TASK INPUTS:
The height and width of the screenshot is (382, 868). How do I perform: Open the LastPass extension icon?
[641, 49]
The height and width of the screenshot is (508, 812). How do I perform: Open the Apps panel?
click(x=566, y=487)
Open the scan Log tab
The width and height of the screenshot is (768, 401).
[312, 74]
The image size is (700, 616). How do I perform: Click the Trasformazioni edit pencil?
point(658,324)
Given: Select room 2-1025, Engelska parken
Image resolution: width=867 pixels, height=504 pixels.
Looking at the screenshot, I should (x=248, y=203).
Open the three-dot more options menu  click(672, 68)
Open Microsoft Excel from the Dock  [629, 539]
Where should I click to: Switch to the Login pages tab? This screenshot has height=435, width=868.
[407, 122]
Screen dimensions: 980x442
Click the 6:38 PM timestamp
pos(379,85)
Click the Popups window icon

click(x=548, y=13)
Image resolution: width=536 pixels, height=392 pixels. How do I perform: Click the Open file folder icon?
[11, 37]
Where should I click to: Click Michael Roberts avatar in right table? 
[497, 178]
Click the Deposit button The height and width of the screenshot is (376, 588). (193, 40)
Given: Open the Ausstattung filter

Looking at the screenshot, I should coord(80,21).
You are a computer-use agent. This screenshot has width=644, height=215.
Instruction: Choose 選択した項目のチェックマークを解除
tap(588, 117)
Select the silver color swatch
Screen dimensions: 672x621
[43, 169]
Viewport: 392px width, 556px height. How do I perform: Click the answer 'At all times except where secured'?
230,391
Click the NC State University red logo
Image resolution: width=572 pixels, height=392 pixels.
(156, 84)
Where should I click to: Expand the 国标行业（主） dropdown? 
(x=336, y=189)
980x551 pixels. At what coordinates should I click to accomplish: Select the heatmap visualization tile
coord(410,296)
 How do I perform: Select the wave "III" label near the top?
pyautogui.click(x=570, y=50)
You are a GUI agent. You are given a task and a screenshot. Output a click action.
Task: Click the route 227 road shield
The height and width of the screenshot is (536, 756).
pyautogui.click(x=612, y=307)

INSTRUCTIONS FOR THE TASK: Copy every line of the data above in which the string "agent" appears.

TASK ANSWER:
You are a computer-use agent. This screenshot has width=644, height=215.
You are a GUI agent. You are given a task and a screenshot. Output a click action.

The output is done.